Reading passage
------------

Sunday, July 05, 2009

Natural Garden Style by Noel Kingsbury

"This book aims at introducing gardeners to a style of working that engages with a sense of place, uses plants that suit the place and manages the plant community that develops when different species are combined." - Noel Kingsbury

Yesterday, on the way back from the day lily farm, Phil and I stopped briefly at a roadside nursery. At checkout, the couple in front of us were buying plastic branches of flowering dogwood and a few annuals, little shapeless blobs of color. The impulse to take something of beauty from nature, even in the form of a plastic imitation, must be a sign of hope.

Noel Kingsbury's most recent book, Natural Garden Style: Gardening Inspired by Nature, is about making natural-style gardens. It too is a sign of hope - though of an entirely different order. Kingsbury has something of great value to say to that couple at the nursery. They certainly will never read about it in this book, but the ideas he is seeding about may eventually reach them via more indirect cultural influences.

------------

Given information
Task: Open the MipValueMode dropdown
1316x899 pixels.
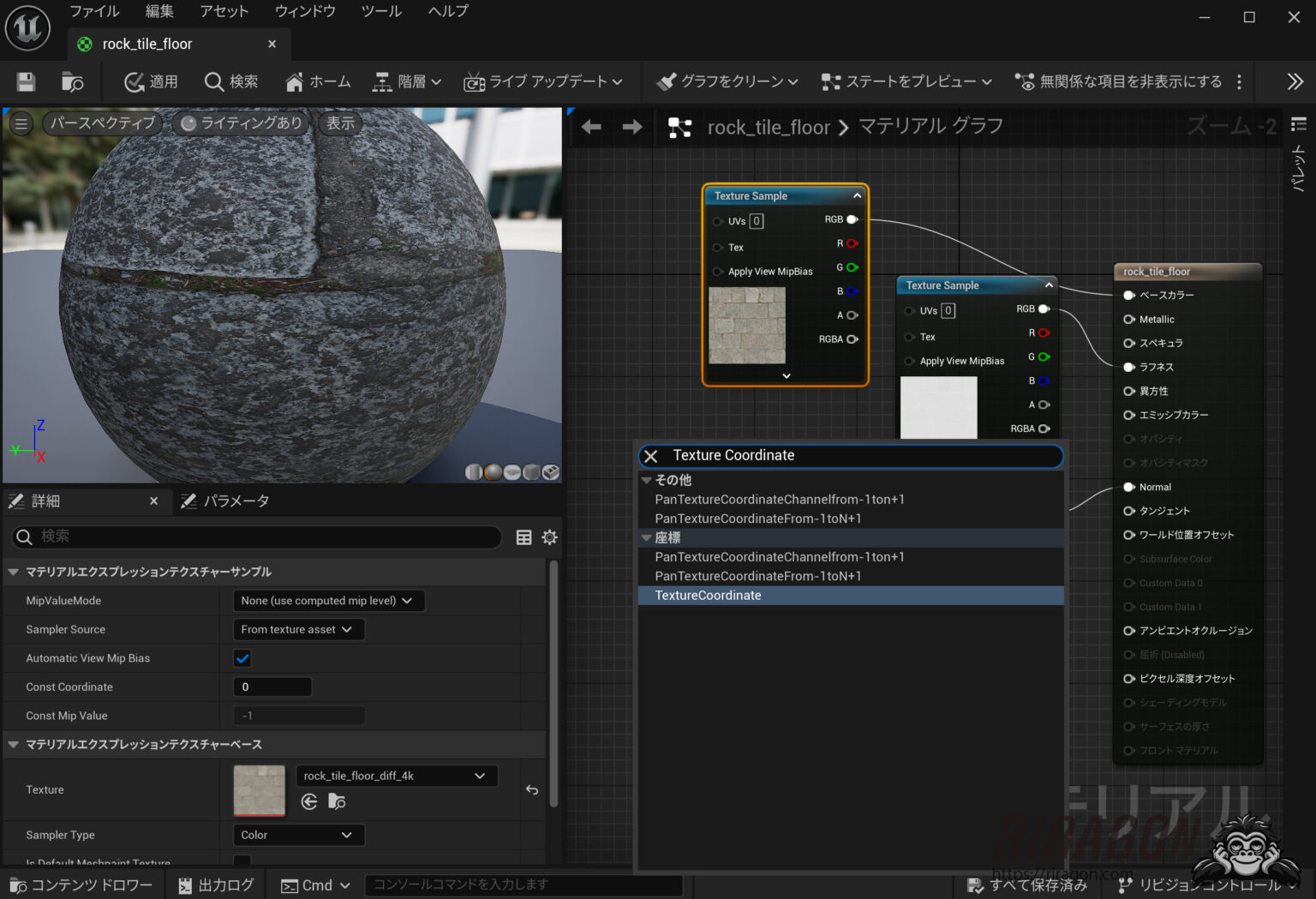Action: point(328,600)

------------

Written tasks
1/ In the post on Natural Garden Style above, condense the paragraph beginning "Yesterday, on the way back from the day lily farm" into a shorter version that keeps its main facts.
2/ According to the quotation in the post on Natural Garden Style, what does the style of working that the book introduces do? List each thing.

Expected answers
1/ Returning from a day lily farm, Phil and the writer stopped at a roadside nursery, where the couple ahead of them at checkout were buying plastic flowering dogwood branches and a few shapeless annuals. The writer sees the urge to take something beautiful from nature, even as a plastic copy, as a sign of hope.

2/
- Engages with a sense of place
- Uses plants that suit the place
- Manages the plant community that develops when different species are combined